**DIRECTIVE**
Copy out every one of the following lines word for word.
* Begin *
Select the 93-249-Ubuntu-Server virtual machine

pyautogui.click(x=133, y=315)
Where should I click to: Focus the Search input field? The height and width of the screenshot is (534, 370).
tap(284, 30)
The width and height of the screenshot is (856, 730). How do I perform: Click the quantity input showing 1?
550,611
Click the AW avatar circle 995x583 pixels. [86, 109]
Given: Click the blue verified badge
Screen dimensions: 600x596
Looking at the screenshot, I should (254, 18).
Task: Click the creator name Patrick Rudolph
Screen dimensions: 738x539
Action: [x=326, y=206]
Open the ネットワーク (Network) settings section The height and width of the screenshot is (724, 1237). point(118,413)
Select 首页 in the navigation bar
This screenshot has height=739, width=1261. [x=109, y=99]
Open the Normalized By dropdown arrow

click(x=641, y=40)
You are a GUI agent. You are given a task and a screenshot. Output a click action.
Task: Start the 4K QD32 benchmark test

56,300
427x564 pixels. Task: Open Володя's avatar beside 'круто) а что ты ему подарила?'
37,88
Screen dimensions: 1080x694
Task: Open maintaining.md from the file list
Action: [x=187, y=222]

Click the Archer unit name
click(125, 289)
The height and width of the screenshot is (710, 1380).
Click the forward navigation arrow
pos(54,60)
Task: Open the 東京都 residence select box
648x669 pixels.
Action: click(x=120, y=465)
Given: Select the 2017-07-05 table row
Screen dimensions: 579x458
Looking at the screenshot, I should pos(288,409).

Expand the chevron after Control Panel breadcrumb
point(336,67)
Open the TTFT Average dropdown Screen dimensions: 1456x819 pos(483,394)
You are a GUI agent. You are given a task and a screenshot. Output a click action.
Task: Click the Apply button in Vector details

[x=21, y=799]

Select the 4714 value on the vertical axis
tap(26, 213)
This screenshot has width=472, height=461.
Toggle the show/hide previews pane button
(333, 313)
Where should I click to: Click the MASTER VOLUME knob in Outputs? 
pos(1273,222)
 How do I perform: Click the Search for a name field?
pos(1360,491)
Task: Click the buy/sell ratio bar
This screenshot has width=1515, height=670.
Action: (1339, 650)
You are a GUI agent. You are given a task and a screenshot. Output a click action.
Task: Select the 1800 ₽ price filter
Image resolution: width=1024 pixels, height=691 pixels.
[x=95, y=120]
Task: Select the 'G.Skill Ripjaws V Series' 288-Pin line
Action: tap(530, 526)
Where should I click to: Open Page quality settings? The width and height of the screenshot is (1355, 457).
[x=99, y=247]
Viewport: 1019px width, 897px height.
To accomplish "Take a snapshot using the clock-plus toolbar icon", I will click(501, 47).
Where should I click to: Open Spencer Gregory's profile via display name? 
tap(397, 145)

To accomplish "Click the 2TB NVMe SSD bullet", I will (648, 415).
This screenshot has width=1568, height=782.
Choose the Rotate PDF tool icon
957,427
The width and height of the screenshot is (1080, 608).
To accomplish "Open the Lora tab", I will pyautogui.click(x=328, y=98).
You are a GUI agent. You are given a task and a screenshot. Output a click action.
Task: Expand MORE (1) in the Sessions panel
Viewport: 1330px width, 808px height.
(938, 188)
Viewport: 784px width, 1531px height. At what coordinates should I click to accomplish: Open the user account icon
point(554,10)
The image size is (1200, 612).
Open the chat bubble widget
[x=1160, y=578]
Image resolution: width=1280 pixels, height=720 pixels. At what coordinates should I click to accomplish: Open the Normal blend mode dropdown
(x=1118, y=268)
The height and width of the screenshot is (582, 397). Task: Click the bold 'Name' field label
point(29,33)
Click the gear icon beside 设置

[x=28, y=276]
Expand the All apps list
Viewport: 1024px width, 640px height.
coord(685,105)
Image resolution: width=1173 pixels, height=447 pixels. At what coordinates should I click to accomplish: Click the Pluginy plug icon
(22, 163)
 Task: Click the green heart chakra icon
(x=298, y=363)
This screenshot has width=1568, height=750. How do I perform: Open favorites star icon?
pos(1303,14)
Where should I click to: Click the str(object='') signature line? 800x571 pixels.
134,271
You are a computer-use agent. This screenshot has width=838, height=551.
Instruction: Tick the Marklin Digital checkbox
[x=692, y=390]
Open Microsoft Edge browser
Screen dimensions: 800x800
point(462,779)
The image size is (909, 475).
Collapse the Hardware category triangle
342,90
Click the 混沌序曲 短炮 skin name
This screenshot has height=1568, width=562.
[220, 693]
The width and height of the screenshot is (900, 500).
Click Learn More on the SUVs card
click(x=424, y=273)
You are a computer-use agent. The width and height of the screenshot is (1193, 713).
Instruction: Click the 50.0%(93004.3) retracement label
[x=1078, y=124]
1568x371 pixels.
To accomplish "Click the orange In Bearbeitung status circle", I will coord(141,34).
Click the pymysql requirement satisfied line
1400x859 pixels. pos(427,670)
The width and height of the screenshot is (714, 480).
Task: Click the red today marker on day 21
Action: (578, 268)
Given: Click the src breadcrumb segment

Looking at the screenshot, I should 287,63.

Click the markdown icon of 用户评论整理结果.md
* End *
**RESPONSE FOR THIS EXERCISE**
Select the 93-249-Ubuntu-Server virtual machine

pyautogui.click(x=133, y=315)
Where should I click to: Focus the Search input field? The height and width of the screenshot is (534, 370).
tap(284, 30)
The width and height of the screenshot is (856, 730). How do I perform: Click the quantity input showing 1?
550,611
Click the AW avatar circle 995x583 pixels. [86, 109]
Given: Click the blue verified badge
Screen dimensions: 600x596
Looking at the screenshot, I should (254, 18).
Task: Click the creator name Patrick Rudolph
Screen dimensions: 738x539
Action: [x=326, y=206]
Open the ネットワーク (Network) settings section The height and width of the screenshot is (724, 1237). point(118,413)
Select 首页 in the navigation bar
This screenshot has height=739, width=1261. [x=109, y=99]
Open the Normalized By dropdown arrow

click(x=641, y=40)
You are a GUI agent. You are given a task and a screenshot. Output a click action.
Task: Start the 4K QD32 benchmark test

56,300
427x564 pixels. Task: Open Володя's avatar beside 'круто) а что ты ему подарила?'
37,88
Screen dimensions: 1080x694
Task: Open maintaining.md from the file list
Action: [x=187, y=222]

Click the Archer unit name
click(125, 289)
The height and width of the screenshot is (710, 1380).
Click the forward navigation arrow
pos(54,60)
Task: Open the 東京都 residence select box
648x669 pixels.
Action: click(x=120, y=465)
Given: Select the 2017-07-05 table row
Screen dimensions: 579x458
Looking at the screenshot, I should pos(288,409).

Expand the chevron after Control Panel breadcrumb
point(336,67)
Open the TTFT Average dropdown Screen dimensions: 1456x819 pos(483,394)
You are a GUI agent. You are given a task and a screenshot. Output a click action.
Task: Click the Apply button in Vector details

[x=21, y=799]

Select the 4714 value on the vertical axis
tap(26, 213)
This screenshot has width=472, height=461.
Toggle the show/hide previews pane button
(333, 313)
Where should I click to: Click the MASTER VOLUME knob in Outputs? 
pos(1273,222)
 How do I perform: Click the Search for a name field?
pos(1360,491)
Task: Click the buy/sell ratio bar
This screenshot has width=1515, height=670.
Action: (1339, 650)
You are a GUI agent. You are given a task and a screenshot. Output a click action.
Task: Select the 1800 ₽ price filter
Image resolution: width=1024 pixels, height=691 pixels.
[x=95, y=120]
Task: Select the 'G.Skill Ripjaws V Series' 288-Pin line
Action: tap(530, 526)
Where should I click to: Open Page quality settings? The width and height of the screenshot is (1355, 457).
[x=99, y=247]
Viewport: 1019px width, 897px height.
To accomplish "Take a snapshot using the clock-plus toolbar icon", I will click(501, 47).
Where should I click to: Open Spencer Gregory's profile via display name? 
tap(397, 145)

To accomplish "Click the 2TB NVMe SSD bullet", I will (648, 415).
This screenshot has width=1568, height=782.
Choose the Rotate PDF tool icon
957,427
The width and height of the screenshot is (1080, 608).
To accomplish "Open the Lora tab", I will pyautogui.click(x=328, y=98).
You are a GUI agent. You are given a task and a screenshot. Output a click action.
Task: Expand MORE (1) in the Sessions panel
Viewport: 1330px width, 808px height.
(938, 188)
Viewport: 784px width, 1531px height. At what coordinates should I click to accomplish: Open the user account icon
point(554,10)
The image size is (1200, 612).
Open the chat bubble widget
[x=1160, y=578]
Image resolution: width=1280 pixels, height=720 pixels. At what coordinates should I click to accomplish: Open the Normal blend mode dropdown
(x=1118, y=268)
The height and width of the screenshot is (582, 397). Task: Click the bold 'Name' field label
point(29,33)
Click the gear icon beside 设置

[x=28, y=276]
Expand the All apps list
Viewport: 1024px width, 640px height.
coord(685,105)
Image resolution: width=1173 pixels, height=447 pixels. At what coordinates should I click to accomplish: Click the Pluginy plug icon
(22, 163)
 Task: Click the green heart chakra icon
(x=298, y=363)
This screenshot has width=1568, height=750. How do I perform: Open favorites star icon?
pos(1303,14)
Where should I click to: Click the str(object='') signature line? 800x571 pixels.
134,271
You are a computer-use agent. This screenshot has width=838, height=551.
Instruction: Tick the Marklin Digital checkbox
[x=692, y=390]
Open Microsoft Edge browser
Screen dimensions: 800x800
point(462,779)
The image size is (909, 475).
Collapse the Hardware category triangle
342,90
Click the 混沌序曲 短炮 skin name
This screenshot has height=1568, width=562.
[220, 693]
The width and height of the screenshot is (900, 500).
Click Learn More on the SUVs card
click(x=424, y=273)
You are a computer-use agent. The width and height of the screenshot is (1193, 713).
Instruction: Click the 50.0%(93004.3) retracement label
[x=1078, y=124]
1568x371 pixels.
To accomplish "Click the orange In Bearbeitung status circle", I will coord(141,34).
Click the pymysql requirement satisfied line
1400x859 pixels. pos(427,670)
The width and height of the screenshot is (714, 480).
Task: Click the red today marker on day 21
Action: (578, 268)
Given: Click the src breadcrumb segment

Looking at the screenshot, I should 287,63.

Click the markdown icon of 用户评论整理结果.md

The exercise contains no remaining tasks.